The 2022 Lifetime Achievement Award winners

The Horror Writers Association (HWA) is pleased to announce the recipients of the Lifetime Achievement Awards, to be presented June 17, 2023 during the Bram Stoker Awards® Presentation at StokerCon®2023 in Pittsburgh, PA.

The recipients of the HWA’s Lifetime Achievement Award are: 
Elizabeth Massie, Nuzo Onoh, and John Saul. 

The Lifetime Achievement Award is presented periodically to an individual whose work has substantially influenced the horror genre. While this award is often presented to a writer, it may also be given for influential accomplishments in other creative fields. 

The Lifetime Achievement Award is the most prestigious of all awards presented by HWA. It does not merely honor the superior achievement embodied in a single work.
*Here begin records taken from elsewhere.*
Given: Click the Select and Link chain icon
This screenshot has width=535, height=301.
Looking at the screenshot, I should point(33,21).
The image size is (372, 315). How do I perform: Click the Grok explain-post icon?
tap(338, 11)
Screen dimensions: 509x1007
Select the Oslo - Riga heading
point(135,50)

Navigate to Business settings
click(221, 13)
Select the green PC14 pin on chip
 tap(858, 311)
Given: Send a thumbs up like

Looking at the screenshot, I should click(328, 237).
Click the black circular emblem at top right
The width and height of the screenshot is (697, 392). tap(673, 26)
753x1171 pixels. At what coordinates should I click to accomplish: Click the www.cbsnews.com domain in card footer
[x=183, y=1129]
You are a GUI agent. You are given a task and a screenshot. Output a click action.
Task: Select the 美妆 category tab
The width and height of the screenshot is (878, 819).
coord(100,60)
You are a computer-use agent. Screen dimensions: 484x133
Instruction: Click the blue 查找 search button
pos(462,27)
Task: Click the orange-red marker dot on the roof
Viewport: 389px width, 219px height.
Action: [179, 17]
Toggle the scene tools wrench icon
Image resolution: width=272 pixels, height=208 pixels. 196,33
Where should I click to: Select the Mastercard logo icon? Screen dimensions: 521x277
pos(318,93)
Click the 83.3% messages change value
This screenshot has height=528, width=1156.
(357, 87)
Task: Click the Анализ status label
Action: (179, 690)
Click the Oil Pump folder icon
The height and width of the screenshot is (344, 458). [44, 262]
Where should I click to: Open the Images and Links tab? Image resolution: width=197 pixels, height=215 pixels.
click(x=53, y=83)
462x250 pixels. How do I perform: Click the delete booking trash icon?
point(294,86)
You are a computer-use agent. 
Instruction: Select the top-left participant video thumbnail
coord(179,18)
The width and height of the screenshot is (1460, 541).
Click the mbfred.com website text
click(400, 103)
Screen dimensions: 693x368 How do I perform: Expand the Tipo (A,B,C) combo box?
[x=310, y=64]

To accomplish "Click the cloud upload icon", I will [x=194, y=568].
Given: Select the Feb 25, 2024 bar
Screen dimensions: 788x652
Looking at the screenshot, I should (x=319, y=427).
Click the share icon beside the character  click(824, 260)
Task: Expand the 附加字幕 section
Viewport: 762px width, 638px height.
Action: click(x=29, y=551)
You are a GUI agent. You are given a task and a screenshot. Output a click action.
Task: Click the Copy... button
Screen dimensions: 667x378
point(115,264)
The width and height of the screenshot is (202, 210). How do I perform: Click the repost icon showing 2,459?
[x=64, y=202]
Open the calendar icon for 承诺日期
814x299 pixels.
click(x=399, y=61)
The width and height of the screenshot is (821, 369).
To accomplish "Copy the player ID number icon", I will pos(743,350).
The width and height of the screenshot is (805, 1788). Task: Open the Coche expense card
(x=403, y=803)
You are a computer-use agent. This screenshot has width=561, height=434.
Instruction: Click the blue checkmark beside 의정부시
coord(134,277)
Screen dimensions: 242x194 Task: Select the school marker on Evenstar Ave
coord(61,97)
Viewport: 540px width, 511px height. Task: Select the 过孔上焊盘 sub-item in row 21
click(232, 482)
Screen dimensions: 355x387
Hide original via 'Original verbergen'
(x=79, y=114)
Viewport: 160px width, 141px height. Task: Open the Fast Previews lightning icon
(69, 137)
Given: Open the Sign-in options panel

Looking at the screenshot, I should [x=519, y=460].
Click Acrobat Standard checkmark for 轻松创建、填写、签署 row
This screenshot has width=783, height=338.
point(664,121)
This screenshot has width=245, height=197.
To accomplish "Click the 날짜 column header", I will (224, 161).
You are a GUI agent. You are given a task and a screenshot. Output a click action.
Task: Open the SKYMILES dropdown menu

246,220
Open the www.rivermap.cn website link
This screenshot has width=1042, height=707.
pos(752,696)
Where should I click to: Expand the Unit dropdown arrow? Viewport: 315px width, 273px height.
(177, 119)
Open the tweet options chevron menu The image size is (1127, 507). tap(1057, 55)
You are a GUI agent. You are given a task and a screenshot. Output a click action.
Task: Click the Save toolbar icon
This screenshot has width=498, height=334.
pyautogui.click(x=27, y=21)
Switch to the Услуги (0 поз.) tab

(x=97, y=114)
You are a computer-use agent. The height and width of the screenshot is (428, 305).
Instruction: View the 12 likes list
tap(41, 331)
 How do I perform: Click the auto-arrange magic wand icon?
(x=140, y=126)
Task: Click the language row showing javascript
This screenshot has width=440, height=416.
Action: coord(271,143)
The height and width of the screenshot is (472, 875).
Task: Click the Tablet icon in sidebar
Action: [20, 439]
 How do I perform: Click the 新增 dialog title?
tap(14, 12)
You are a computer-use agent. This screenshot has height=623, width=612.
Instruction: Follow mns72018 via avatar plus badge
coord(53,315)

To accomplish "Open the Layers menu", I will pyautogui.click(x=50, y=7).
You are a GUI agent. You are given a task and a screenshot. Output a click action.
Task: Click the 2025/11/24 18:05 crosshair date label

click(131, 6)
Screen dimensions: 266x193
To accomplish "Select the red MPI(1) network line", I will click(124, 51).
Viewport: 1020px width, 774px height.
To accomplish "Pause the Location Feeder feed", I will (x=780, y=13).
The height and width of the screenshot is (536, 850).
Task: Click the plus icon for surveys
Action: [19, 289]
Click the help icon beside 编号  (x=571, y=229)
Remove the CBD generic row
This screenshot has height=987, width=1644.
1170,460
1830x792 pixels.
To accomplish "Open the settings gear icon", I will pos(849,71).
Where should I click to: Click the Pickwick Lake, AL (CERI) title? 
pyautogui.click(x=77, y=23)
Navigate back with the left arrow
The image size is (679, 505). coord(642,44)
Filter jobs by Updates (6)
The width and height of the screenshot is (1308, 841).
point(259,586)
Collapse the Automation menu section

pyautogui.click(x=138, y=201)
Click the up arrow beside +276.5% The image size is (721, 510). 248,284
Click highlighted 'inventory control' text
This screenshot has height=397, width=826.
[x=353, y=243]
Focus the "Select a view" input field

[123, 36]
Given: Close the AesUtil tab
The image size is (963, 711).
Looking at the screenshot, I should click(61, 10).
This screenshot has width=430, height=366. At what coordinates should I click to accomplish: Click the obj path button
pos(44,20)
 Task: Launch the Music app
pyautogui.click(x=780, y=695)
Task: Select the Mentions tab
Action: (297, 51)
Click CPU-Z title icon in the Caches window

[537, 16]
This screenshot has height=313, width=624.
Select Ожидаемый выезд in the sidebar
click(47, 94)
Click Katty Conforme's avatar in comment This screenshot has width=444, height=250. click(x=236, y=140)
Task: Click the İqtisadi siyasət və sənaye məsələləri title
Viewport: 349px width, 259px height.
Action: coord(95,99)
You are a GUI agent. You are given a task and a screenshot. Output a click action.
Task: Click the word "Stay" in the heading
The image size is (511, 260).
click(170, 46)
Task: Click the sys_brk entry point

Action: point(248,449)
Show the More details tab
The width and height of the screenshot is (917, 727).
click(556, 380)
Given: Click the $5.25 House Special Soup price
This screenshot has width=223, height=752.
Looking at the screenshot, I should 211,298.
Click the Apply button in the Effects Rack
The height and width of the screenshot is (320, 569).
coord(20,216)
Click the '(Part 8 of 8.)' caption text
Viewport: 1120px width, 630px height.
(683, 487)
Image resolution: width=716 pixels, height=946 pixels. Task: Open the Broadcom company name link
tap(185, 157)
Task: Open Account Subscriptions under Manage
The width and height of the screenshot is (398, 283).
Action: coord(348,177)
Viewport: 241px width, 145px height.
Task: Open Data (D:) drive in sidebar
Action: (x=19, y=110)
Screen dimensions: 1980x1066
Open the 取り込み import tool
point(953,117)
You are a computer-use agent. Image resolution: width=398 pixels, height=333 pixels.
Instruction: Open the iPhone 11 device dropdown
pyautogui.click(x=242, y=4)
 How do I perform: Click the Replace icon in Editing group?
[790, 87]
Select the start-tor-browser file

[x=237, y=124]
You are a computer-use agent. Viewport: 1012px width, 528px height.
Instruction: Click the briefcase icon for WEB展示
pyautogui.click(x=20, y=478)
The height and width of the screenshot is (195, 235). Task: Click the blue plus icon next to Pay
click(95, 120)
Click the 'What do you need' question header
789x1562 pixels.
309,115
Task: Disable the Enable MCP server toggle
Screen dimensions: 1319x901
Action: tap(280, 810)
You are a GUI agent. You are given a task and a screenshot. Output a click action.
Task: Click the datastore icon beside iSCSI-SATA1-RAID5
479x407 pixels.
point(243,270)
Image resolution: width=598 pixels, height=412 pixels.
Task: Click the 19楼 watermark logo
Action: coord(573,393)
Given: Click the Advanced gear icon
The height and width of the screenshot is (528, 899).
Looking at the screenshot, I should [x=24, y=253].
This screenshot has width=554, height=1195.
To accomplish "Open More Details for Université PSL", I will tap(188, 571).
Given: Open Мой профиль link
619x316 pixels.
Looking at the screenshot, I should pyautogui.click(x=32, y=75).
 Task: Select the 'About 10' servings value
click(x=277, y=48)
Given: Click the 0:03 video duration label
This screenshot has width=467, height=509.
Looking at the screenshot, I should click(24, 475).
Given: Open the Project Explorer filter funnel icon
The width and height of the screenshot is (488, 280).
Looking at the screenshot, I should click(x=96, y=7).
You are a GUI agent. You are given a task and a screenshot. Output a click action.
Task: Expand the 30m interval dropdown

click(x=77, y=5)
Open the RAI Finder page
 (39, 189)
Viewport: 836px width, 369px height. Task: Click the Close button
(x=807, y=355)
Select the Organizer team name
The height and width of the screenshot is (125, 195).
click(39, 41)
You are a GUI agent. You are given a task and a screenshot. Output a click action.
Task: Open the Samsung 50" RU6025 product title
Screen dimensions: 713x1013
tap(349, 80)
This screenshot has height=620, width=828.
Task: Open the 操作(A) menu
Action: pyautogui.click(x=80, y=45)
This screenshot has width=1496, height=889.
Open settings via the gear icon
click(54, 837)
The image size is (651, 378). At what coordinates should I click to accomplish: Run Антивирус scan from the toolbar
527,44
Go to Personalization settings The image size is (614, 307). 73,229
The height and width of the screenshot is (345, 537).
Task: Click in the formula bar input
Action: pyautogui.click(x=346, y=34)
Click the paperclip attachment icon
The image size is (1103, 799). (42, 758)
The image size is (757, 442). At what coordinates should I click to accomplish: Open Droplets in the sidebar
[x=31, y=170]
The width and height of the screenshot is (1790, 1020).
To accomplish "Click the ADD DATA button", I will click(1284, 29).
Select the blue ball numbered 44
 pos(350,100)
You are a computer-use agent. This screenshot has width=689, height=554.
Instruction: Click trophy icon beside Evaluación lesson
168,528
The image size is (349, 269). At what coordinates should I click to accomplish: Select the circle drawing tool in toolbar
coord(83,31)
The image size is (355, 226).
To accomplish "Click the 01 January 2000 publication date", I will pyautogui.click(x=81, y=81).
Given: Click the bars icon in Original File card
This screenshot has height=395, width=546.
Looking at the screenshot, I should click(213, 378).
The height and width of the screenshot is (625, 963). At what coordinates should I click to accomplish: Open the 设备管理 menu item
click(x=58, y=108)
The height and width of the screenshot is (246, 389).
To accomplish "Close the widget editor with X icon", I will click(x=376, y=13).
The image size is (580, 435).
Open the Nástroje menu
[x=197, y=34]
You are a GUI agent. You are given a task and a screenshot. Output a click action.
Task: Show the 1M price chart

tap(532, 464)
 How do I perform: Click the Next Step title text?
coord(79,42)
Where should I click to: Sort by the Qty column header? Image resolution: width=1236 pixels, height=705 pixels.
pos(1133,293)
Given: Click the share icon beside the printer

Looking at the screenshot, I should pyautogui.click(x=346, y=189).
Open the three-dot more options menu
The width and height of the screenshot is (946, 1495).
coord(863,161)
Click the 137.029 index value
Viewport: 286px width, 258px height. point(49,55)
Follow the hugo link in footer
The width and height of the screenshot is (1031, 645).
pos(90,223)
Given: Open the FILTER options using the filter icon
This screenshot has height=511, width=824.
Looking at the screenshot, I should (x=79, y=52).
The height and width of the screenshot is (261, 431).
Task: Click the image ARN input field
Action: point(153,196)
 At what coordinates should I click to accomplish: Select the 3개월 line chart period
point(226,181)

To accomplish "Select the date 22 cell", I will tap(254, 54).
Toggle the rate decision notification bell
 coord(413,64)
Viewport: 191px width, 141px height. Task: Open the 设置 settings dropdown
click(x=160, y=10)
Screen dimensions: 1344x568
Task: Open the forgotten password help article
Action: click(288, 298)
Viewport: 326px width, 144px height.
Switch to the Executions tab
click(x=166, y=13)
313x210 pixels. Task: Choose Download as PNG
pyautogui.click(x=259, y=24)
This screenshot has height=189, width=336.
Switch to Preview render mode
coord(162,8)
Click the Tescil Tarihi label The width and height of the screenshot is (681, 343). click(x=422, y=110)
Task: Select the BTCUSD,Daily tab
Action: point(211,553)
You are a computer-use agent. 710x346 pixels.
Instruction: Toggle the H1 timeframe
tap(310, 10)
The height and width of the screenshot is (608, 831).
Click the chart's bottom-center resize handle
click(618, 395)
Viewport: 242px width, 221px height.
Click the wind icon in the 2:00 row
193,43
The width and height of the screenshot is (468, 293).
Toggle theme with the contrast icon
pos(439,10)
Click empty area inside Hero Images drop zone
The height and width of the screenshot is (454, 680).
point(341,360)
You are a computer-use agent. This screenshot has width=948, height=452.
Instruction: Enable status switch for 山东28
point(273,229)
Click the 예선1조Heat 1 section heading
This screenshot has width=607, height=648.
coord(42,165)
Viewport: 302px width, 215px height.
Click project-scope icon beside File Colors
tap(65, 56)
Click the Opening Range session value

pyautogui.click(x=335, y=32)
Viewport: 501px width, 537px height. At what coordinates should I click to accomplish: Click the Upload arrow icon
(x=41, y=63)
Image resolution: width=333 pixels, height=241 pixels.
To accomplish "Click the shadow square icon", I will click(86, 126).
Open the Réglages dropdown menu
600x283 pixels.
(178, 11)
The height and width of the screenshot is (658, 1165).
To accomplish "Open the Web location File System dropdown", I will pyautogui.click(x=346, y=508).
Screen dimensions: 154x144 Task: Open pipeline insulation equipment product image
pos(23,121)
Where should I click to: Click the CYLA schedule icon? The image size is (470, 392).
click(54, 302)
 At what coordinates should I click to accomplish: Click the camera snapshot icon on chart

Instead, it is an acknowledgment of superior achievement in an entire career.

Congratulations to this year’s recipients!

Elizabeth Massie

Elizabeth Massie, whose first horror story, “Whittler,” was published by The Horror Show magazine back in the primitive days of 1984, is a two-time Bram Stoker Award-winning and Scribe Award-winning author of horror novels, novellas, short fiction, media-tie ins, poetry, and nonfiction. A seventh grade life science teacher until 1991, she then took the plunge into full-time writing. Over the years she has been published by Simon & Schuster, Berkley, Pocket Books, Harper, Leisure, Pan, Crossroad Press, and many others. Her novels and collections include Sineater, Hell Gate, Desper Hollow, Wire Mesh Mothers, Homeplace, Naked on the Edge, Dark Shadows: Dreams of the Dark (co-authored with Mark Rainey), Versailles, Buffy the Vampire Slayer: Power of Persuasion, It Watching, Afraid, Madame Cruller’s Couch and Other Dark and Bizarre Tales, The Great Chicago Fire. She is also the creator of the Ameri-Scares series of spooky, middle-grade novels, which was optioned for television by Warner Horizon in 2021. Beth’s short fiction has been included in countless magazines and anthologies, including several years’ best publications. She lives in the Shenandoah Valley of Virginia with her husband, artist/illustrator and Theremin-player Cortney Skinner. When not writing she knits, goes geocaching, spends time chilling at Starbucks, and seeks out locations she’s never visited before. If she can find the remains of a crumbling, abandoned amusement park, all the better.

Nuzo Onoh

Nuzo Onoh is a Nigerian-British writer of Igbo descent. She is a pioneer of the African horror literary genre. Hailed as the “Queen of African Horror”, Nuzo’s writing showcases both the beautiful and horrific in the African culture within fictitious narratives. 

Nuzo’s works have been featured in numerous magazines and anthologies. She has given talks and lectures about African Horror, including at the prestigious Miskatonic Institute of Horror Studies, London. Her works have appeared in academic studies and been longlisted and shortlisted. 

Nuzo holds a Law degree and a Master’s degree in Writing, both from Warwick University, England. She is a certified Civil Funeral Celebrant, licensed to conduct non-religious burial services. An avid musician with an addiction to Jungyup and K-indie, Nuzo plays both the guitar and piano, and holds an NVQ in Digital Music Production. She resides in the West Midlands, United Kingdom. 

John Saul

John was born in 1942 in Southern California and grew up in Whittier, California. Jack and Betty Saul were his parents, and he had a sister, Helen, who was two years older. He was in Seventh Grade when his English teacher told him he should consider writing as a career. John attended four colleges, studying Theater and Anthropology. He wrote plays, short stories, poetry and eventually novels. Though he enjoyed writing humor, John’s first novel was purchased by Dell Publishing to compete in the rapidly expanding thriller market of the late 1970s. With the immediate success of Suffer the Children, he was off and running. John’s partner (now husband) of 47 years, Mike Sack, helped with book ideas and plotting. When they first met, Mike was a clinical psychologist at a state hospital and shared his experiences with John. Both Mike and John helped organize and taught at the Maui Writers Conference and School. His third novel, Cry for the Strangers, was made into a TV movie, and all of John’s books have been published in over 35 countries worldwide and millions have been sold.